What the task requires:
Please copy every line of the records below that holds the word "logo".

Data records:
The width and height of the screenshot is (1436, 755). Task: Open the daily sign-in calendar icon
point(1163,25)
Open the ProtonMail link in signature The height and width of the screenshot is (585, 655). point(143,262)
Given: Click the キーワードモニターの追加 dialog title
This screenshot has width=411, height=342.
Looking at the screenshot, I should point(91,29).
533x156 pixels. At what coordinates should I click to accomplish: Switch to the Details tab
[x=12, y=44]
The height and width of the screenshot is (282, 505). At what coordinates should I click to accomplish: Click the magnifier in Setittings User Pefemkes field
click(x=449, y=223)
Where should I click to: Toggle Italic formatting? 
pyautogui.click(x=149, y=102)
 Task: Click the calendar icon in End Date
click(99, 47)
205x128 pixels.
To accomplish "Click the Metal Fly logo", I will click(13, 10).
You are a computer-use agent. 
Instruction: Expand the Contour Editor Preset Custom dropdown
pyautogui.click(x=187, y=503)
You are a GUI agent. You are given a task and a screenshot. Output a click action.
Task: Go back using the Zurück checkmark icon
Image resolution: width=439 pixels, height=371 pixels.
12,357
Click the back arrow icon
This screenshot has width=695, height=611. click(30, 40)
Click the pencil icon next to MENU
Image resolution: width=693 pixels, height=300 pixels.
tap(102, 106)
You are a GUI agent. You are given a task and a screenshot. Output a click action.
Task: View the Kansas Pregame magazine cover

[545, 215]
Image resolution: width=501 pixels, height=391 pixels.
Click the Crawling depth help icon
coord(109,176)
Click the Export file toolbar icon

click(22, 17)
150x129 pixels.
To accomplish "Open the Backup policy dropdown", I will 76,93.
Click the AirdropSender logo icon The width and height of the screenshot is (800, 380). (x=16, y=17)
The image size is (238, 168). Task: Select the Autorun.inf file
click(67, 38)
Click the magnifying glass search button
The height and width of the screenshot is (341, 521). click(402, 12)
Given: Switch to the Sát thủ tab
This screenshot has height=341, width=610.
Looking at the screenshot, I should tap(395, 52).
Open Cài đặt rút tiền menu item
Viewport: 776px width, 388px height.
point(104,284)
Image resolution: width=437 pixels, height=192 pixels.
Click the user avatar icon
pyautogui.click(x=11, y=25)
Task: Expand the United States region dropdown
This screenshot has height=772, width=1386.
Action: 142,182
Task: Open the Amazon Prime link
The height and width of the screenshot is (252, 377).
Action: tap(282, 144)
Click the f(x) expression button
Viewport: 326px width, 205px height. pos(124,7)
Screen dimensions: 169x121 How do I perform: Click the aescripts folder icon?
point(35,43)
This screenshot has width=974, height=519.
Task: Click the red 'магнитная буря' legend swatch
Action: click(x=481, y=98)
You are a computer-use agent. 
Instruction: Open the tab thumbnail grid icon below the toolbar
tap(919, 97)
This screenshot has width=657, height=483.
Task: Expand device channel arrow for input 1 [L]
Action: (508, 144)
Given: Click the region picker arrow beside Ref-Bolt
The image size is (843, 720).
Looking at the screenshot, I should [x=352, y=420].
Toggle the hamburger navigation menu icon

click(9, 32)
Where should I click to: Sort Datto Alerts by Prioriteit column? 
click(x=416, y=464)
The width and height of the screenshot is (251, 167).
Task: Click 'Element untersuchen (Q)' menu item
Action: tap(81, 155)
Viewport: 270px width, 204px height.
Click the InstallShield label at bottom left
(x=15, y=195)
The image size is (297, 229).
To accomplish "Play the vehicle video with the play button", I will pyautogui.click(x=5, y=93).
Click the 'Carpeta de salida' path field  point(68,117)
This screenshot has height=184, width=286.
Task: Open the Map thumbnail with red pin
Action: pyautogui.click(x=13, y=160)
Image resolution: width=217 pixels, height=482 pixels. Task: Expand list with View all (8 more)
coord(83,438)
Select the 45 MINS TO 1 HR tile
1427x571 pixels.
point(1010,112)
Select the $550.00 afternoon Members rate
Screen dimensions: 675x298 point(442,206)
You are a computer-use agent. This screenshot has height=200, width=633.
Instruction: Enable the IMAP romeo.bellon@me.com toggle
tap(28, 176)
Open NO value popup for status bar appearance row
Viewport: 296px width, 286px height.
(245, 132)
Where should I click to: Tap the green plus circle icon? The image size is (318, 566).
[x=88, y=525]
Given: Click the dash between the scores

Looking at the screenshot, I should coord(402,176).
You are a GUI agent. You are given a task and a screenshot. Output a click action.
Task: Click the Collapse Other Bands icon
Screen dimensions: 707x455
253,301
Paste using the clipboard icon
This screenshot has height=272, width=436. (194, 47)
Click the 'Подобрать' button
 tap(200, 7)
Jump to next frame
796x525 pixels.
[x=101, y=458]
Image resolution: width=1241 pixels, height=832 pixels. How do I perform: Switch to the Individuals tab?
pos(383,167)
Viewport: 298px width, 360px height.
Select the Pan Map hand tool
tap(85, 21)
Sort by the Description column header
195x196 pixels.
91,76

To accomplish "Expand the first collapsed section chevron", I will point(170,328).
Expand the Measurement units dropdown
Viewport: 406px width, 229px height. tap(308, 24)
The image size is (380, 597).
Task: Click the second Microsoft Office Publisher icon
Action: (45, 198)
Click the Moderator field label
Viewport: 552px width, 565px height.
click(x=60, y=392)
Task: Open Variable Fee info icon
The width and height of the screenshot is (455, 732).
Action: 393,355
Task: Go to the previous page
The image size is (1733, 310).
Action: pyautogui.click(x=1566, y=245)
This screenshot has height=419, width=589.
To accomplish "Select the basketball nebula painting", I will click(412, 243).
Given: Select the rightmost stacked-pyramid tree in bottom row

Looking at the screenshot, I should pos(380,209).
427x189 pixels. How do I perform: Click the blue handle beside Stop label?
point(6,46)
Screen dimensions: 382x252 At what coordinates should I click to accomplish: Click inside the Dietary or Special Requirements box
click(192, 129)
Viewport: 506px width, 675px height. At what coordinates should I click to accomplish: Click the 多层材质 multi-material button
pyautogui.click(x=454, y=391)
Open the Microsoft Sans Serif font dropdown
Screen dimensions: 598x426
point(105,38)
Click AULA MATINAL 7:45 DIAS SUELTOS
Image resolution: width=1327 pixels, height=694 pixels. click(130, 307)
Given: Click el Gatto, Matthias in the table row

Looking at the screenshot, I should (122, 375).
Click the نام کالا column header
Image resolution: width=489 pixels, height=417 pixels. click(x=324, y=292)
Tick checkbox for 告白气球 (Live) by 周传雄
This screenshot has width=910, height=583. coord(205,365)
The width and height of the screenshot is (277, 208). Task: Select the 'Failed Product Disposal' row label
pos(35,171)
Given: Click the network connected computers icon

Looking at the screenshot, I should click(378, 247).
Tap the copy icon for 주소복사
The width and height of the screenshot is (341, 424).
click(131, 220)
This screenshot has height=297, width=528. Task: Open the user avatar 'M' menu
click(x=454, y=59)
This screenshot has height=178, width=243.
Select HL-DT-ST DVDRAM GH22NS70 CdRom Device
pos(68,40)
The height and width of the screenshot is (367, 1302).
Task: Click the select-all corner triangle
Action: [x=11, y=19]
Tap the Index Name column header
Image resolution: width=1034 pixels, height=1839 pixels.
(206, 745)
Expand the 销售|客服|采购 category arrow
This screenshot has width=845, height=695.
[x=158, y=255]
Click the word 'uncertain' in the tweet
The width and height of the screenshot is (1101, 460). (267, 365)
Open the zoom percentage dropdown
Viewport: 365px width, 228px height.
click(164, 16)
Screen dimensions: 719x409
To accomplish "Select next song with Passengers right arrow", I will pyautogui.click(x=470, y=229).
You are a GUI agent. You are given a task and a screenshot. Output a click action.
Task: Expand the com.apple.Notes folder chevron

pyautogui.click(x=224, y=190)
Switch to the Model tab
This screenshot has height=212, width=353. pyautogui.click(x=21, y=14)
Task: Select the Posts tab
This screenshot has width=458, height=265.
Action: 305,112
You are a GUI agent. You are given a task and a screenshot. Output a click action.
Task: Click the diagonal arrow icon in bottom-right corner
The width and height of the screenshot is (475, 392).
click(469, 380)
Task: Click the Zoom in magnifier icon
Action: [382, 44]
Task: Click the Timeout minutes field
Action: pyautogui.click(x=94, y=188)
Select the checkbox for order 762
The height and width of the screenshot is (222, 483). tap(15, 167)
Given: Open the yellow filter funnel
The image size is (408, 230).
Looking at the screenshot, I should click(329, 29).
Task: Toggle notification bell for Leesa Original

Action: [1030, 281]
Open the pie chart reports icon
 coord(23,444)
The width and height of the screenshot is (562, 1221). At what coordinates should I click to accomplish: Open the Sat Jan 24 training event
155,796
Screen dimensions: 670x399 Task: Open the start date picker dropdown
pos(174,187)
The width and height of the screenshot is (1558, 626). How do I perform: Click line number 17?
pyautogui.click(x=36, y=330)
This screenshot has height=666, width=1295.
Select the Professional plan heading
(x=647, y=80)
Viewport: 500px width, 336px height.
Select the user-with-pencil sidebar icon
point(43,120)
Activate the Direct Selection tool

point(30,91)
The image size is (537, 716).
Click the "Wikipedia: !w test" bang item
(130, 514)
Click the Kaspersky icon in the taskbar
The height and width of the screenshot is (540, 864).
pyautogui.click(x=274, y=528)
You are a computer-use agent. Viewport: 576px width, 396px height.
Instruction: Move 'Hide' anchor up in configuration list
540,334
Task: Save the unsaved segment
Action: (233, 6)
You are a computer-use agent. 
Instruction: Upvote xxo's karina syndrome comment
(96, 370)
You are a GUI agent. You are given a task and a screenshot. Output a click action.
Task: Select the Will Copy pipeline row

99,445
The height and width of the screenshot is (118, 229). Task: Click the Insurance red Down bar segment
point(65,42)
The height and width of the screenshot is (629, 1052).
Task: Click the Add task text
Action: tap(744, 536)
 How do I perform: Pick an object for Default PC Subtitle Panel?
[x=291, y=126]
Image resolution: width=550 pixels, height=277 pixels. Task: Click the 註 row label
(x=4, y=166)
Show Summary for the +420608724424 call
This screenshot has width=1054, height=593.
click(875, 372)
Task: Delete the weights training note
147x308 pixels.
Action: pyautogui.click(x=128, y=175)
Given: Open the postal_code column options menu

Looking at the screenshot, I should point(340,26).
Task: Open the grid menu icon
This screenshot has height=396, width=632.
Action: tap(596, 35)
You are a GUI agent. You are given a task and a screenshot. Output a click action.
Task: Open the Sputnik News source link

Problem solution:
To accomplish "Click the Metal Fly logo", I will click(13, 10).
Click the AirdropSender logo icon The width and height of the screenshot is (800, 380). (x=16, y=17)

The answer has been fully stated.